Penempatan jembatan Bailey akan disesuaikan dengan hasil pemeriksaan teknis dan kebutuhan di lapangan. Infrastruktur sementara ini diharapkan dapat menjadi solusi apabila terdapat jembatan yang harus ditangani secara lebih menyeluruh dan membutuhkan waktu rehabilitasi.
Jembatan Wae Pesi Juga Dipantau
Selain Nanga Roro, Kementerian PU juga melakukan identifikasi lebih detail terhadap Jembatan Wae Pesi yang memiliki panjang sekitar 100 meter di ruas Ruteng–Reo–Kedindi, Kabupaten Manggarai. Survei awal menunjukkan adanya pergeseran pada bagian pilar dan abutmen serta kerusakan pada expansion joint.
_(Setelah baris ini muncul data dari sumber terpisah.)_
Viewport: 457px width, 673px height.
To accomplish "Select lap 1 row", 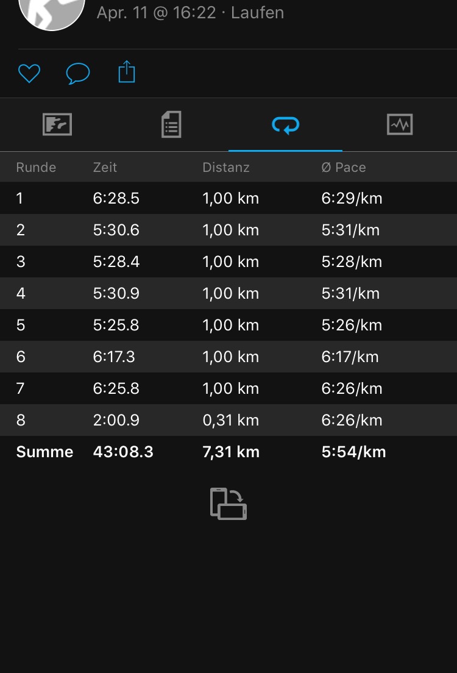I will 229,198.
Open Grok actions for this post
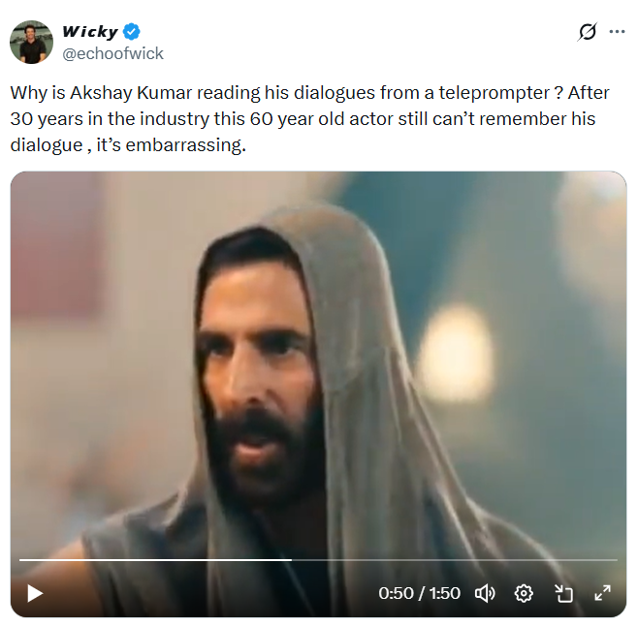Viewport: 638px width, 626px height. pos(587,32)
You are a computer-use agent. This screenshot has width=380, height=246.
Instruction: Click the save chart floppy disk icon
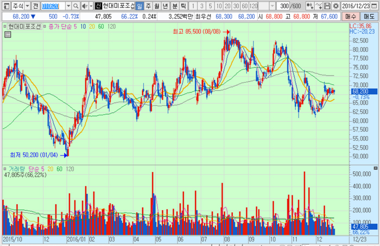327,6
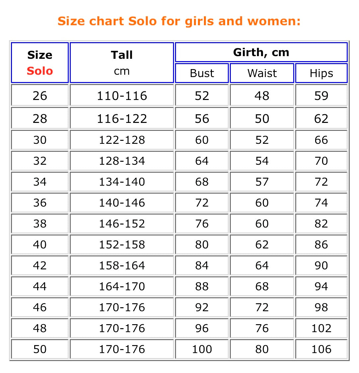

Pemeriksaan lanjutan diperlukan untuk menentukan tingkat kerusakan sekaligus metode penanganan yang paling tepat. Pemerintah harus memastikan bahwa jembatan benar-benar aman sebelum penanganan permanen dinyatakan selesai.
Pemantauan Gempa Susulan Terus Dilakukan
Penanganan infrastruktur pascagempa tidak hanya berkaitan dengan kerusakan yang sudah teridentifikasi. Kementerian PU bersama BPJN NTT dan pemerintah daerah juga terus memantau kemungkinan munculnya kerusakan baru akibat gempa susulan.
Pemantauan menjadi penting karena gempa dapat menyebabkan kestabilan lereng berubah. Retakan yang sebelumnya kecil dapat berkembang menjadi longsoran ketika mendapat tekanan tambahan atau terkena hujan.
Pada Minggu (23/8/2026), BMKG juga mencatat gempa magnitudo 2,3 mengguncang Kabupaten Manggarai. Gempa terjadi pukul 17.50 WIB dengan kedalaman 11 kilometer dan dinyatakan tidak berpotensi menimbulkan tsunami. Belum ada laporan kerusakan maupun korban akibat gempa tersebut.
Penanganan Infrastruktur Harus Berjalan Bersamaan dengan Bantuan Warga
Kerusakan jalan dan jembatan menjadi persoalan penting karena infrastruktur tersebut merupakan jalur utama untuk mengirimkan bantuan kepada masyarakat yang terdampak gempa.
Sebelumnya, pemerintah mencatat dampak gempa NTT juga cukup besar terhadap masyarakat. Hingga 18 Agustus 2026, data sementara mencatat 70 orang meninggal dunia, 665 orang luka-luka, 31.220 orang mengungsi, serta 16.411 keluarga terdampak. Data kerusakan juga mencakup ribuan rumah dan berbagai fasilitas publik.
Karena itu, pemulihan jalan dan jembatan memiliki peran strategis dalam masa tanggap darurat. Jalur yang kembali berfungsi akan mempermudah mobilisasi personel, alat berat, bantuan pangan, obat-obatan, air bersih, serta kebutuhan dasar lainnya.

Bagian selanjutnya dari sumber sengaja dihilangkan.